There is a CAMRA definition in ppm, but I can't remember what it is. I recall Hawkshead confirming they are "in".

Yvan Seth said...

I'm quite happy with a definition that is based entirely on the lack of "extraneous CO2" to carbonate beer - but I'm very much a "moderate" and even think evil cask breathers aren't such a bad thing. There's a vast gulf of difference between pasteurised, super-filtered, big-brand "lager" and a cask of ale with a cask breather in use.

However, I've had this discussion with CAMRA folk who feel very strongly that secondary must occur in cask. Some are shocked to hear that the practice of seconary in vat may exist as they don't think their favourite old-time big-cask-breweries would "let the side down" like that! [I sometimes suggest to them that no ale is traditional since breweries stopped using wooden vessels ;) ]

I cannot really find a scientifically/practically satisfactory definition on on the CAMRA website. The "What makes real ale 'real'?" page seems to support the "must be in cask" folk, no mention of yeast PPM.

Unknown said...

If you've ever been to The Grove in Huddersfield, they have a kegykeg via the handpull on the front corner of the left-hand bar. De Molen Op and Top coming out of it.

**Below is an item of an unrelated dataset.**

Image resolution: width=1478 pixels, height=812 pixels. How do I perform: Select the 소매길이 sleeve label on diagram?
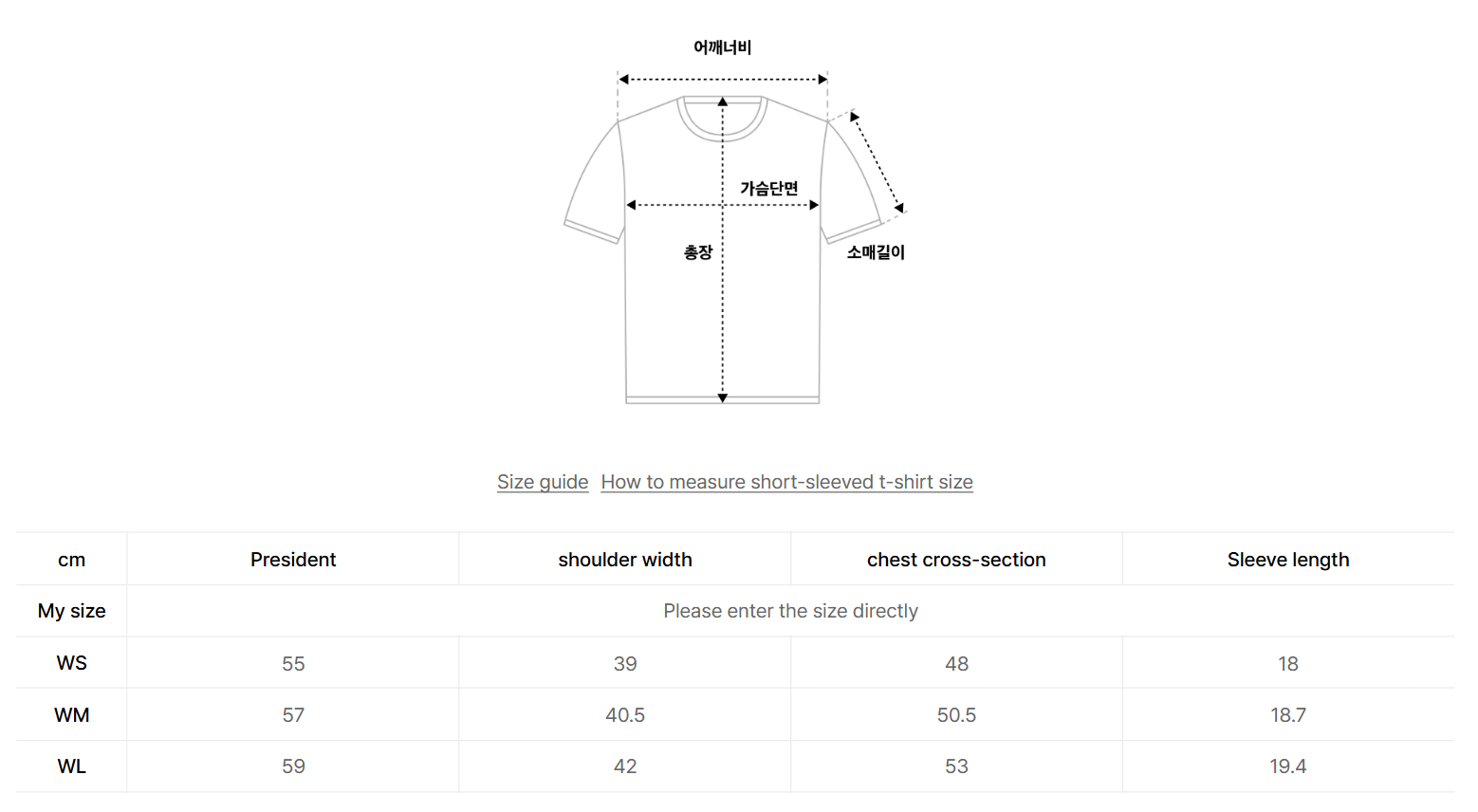(874, 251)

Could get in touch with the guys at The Grove for advice though. Or, alternatively, just go drink with them.

Tandleman said...

Blogger Yvan Seth: I couldn't find it either, but it exists. The secondary fermentation must happen in the container from which it is dispensed, but there's plenty of wiggle room in terms of what reaches the container.

I'm not a purist on the matter.

Anonymous said...

In the early days of "keg" Guinness in Ireland, in the 1950s (that is, before the system as developed by the early 1960s and rolled out in the UK) barmen in Dublin would increase the pressure in the keg to ensure a good creamy head with the judicious use of a bicycle pump - air, after all, being approx 80% nitrogen ...

Oh, and also in the 1950s (and probably both earlier and later), cask mild would regularly have been sent out effectively bright, and with no opportunity for any "secondary" fermentation in the cask - the entire basis of "mild" as a type being its swift throughput and speedy consumption, with no desire for, and no time for the development of "mature" flavours in the beer.

Sat In A Pub said...


I don't think that detail is available online. If you're interested, I'd suggest contacting someone on the Technical Committee as that comes under their remit.